======== Data for processing

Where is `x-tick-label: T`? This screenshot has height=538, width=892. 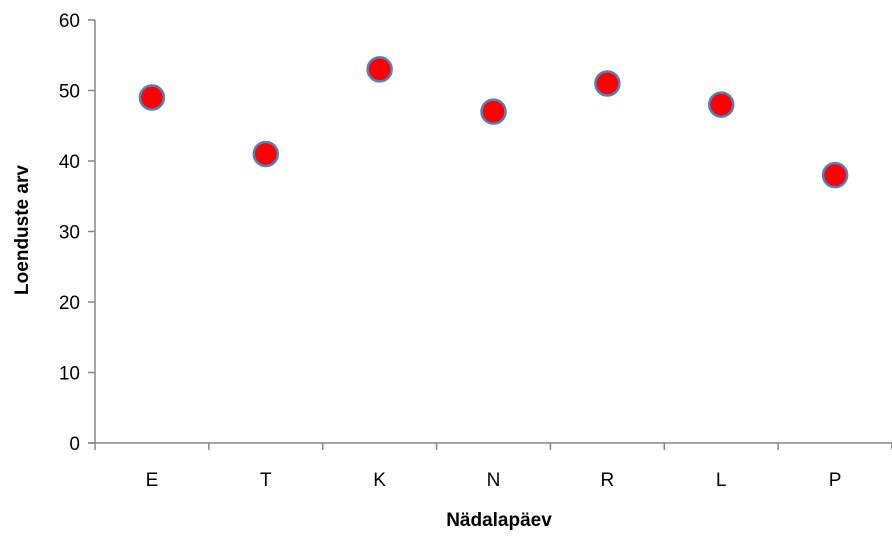 x-tick-label: T is located at coordinates (266, 480).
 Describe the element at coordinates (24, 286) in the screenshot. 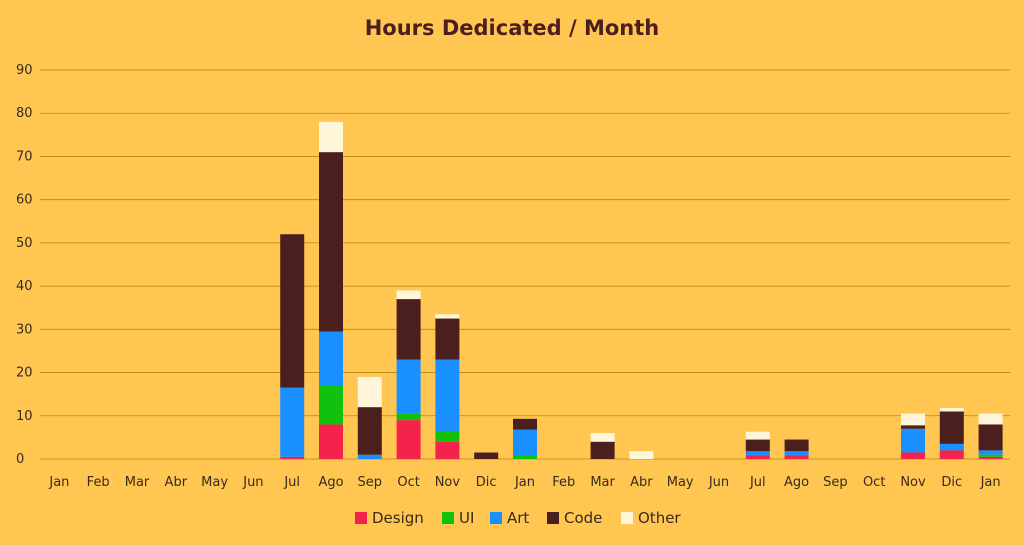

I see `y-tick-label: 40` at that location.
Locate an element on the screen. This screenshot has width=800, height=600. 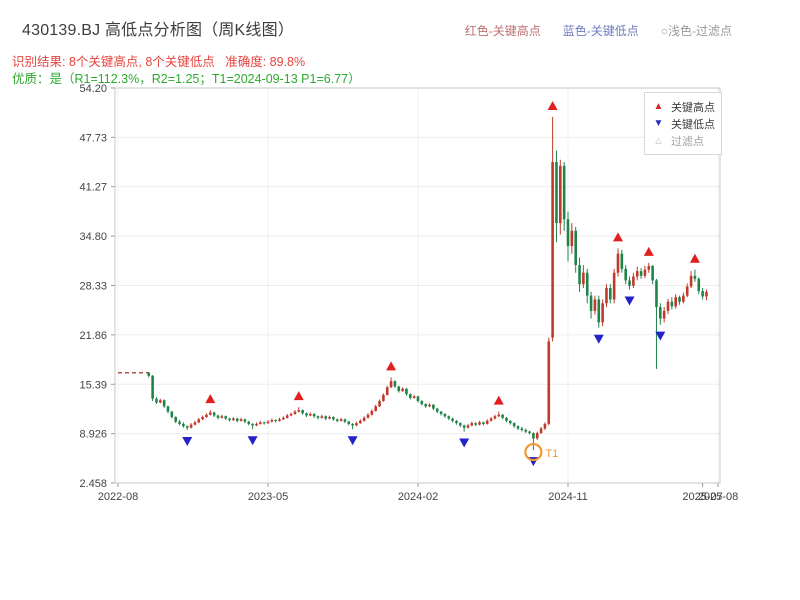
y-tick-label: 21.86 is located at coordinates (93, 336).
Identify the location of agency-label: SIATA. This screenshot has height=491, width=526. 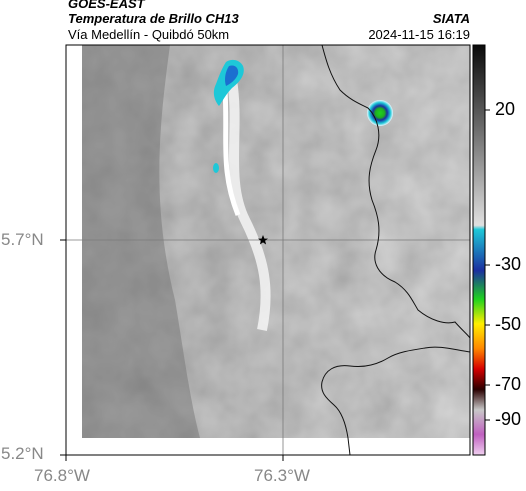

================

Work to complete: List as numbered items the lines of the entries above, from the line containing "Locate an element" through the final line of the entries, both ends included, omitting any blank lines and leaving out the pictures.

Answer for this exercise:
1. Locate an element on the screen. This screenshot has width=800, height=600. 
2. y-tick-label: 21.86 is located at coordinates (93, 336).
3. Identify the location of agency-label: SIATA. This screenshot has height=491, width=526. 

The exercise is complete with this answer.